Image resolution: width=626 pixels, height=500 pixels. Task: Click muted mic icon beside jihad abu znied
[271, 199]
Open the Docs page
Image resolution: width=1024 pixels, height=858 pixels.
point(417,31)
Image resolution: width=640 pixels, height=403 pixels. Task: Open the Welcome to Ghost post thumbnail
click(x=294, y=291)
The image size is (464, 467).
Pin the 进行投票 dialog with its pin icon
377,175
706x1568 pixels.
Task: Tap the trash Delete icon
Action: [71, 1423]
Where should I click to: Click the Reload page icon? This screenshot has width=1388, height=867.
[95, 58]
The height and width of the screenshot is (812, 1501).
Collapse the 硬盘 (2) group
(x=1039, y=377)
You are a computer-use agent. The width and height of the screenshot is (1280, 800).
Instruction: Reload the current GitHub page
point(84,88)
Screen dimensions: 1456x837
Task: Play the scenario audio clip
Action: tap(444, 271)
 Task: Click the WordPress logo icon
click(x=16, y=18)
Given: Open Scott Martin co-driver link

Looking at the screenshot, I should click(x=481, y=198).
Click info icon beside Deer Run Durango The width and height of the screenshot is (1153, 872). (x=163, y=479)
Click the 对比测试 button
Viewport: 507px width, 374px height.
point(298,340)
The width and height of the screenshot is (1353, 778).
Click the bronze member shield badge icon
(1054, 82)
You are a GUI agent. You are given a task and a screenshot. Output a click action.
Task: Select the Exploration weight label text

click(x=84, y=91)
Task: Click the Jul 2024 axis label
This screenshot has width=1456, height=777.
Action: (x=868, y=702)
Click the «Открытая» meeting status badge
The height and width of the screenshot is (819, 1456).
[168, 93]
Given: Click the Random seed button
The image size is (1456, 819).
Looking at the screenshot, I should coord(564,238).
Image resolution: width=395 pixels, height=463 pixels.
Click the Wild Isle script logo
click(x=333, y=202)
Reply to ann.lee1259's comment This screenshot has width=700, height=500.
■ ■ ■ ■ ■ ■ ■
◆ **Your task**:
Which lines above hold the word "agent"? Copy each of them.

◆ **Exercise result**:
You are a computer-use agent. The width and height of the screenshot is (1280, 800).
You are a GUI agent. You are given a task and a screenshot. Output a click action.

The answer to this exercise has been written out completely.